Currently Tcl's [expr] command uses the exponentiation function pow() to calculate such expressions as "2 to the power 10". The drawback of this is twofold:
Expressions using several exponentiations become difficult to read. For instance, a third-degree polynomial looks like:
2.0*pow($x,3) - 1.2*pow($x,2) + 3.0*$x + 4.0
2.0*$x*$x*$x - 1.2*$x*$x + 3.0*$x + 4.0
The result of raising an integer to an integer power is a double: 2 to the power 10 is 1024.0, not 1024.
Other languages, like for instance FORTRAN, use an operator instead of a function. Two operators are commonly found: ** and ^. As the latter already has a meaning within the [expr] command, we propose to add the "**" operator instead.
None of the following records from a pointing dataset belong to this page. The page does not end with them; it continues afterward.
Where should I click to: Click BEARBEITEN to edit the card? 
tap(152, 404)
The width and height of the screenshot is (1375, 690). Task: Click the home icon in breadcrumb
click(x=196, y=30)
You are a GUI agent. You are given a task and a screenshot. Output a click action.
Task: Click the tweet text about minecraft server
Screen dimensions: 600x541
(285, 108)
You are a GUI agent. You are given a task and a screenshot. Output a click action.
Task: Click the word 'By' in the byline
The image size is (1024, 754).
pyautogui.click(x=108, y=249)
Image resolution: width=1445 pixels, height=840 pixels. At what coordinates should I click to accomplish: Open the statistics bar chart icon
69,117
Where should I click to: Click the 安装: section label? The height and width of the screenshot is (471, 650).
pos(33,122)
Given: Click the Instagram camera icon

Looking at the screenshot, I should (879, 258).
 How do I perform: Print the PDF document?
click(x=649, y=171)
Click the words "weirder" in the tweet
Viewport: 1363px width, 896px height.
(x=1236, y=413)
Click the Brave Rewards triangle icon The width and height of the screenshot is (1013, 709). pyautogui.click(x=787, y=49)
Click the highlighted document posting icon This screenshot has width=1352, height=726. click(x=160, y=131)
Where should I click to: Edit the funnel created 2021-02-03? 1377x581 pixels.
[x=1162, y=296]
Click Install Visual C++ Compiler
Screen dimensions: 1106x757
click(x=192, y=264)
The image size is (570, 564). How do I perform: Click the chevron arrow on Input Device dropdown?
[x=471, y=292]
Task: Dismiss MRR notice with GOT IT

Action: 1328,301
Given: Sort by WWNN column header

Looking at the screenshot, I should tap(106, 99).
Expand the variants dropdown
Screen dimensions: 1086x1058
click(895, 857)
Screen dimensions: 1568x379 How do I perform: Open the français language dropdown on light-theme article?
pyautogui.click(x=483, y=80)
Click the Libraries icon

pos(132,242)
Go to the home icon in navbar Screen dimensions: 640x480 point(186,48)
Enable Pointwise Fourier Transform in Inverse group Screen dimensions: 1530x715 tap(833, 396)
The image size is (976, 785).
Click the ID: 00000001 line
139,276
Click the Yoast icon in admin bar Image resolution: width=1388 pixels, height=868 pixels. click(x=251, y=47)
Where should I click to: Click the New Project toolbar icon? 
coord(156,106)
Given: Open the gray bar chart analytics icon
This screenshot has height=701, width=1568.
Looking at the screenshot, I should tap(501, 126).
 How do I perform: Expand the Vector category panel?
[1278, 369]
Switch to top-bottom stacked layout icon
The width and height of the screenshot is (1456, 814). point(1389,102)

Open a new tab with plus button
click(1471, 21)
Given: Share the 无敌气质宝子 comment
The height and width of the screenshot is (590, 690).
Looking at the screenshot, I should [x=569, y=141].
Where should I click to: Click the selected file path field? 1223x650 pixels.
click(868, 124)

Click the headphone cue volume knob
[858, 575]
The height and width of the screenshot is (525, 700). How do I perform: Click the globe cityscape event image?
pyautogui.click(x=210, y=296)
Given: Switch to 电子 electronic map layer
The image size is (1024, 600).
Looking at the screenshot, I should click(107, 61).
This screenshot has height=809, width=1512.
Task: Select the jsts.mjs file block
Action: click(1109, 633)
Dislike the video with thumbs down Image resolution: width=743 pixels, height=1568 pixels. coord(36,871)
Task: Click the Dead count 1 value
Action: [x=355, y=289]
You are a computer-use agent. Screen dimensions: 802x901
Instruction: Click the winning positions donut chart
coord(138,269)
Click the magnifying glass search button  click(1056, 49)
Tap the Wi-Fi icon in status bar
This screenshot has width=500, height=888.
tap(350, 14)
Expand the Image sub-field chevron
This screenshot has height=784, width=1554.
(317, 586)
The above example would become:
2.0*$x**3 - 1.2*$x**2 + 3.0*$x + 4.0
The implementation of the exponentiation operator will have the following properties (below we refer to the expression $x**$y):
If x and y are both integers (ordinary or wide):
The result is of the same type as the widest operand
An error is raised if the operation makes no mathematical sense, 0**(-1) for instance.
If x has the value 0, then:
if y > 0, the result is 0
if y < 0, the result is an error
if y == 0, the result is 1
If x has the value 1, then the result is always 1
If y has the value 0, the result is always 1
If x has a negative value lower than -1 and y < 0, the result is 0
If x has the value -1, then depending on whether y is even or odd, the result is 1 or -1 (respectively.)
For all other combinations, the value is "x raised to the power y"
When evaluating this, no attention is paid to overflow, even though the result might fit into a wide integer (though of course the result will be a wide integer if either operand was wide.) This is in accordance with the type model used in other [expr] operators.
If either x or y is a double, the C function pow() is used to compute the result.
The following expressions are parsed and evaluated in accordance with all other operators:
$x ** $y ** $z ==> ($x ** $y ) ** $z $x ** -1 ==> ($x ** (-1))
The precedence of the exponentiation operator is thus higher than the multiplication, division and remainder operations and lower than the unary operations, in accordance with common definitions.
This document is placed in the public domain.